## What is required
Under no circumstances alter the records; copy each one exactly.

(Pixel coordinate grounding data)
####################

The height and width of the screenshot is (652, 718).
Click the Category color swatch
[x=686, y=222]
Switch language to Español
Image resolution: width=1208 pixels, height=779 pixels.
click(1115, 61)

####################

## Output of the exercise
The height and width of the screenshot is (652, 718).
Click the Category color swatch
[x=686, y=222]
Switch language to Español
Image resolution: width=1208 pixels, height=779 pixels.
click(1115, 61)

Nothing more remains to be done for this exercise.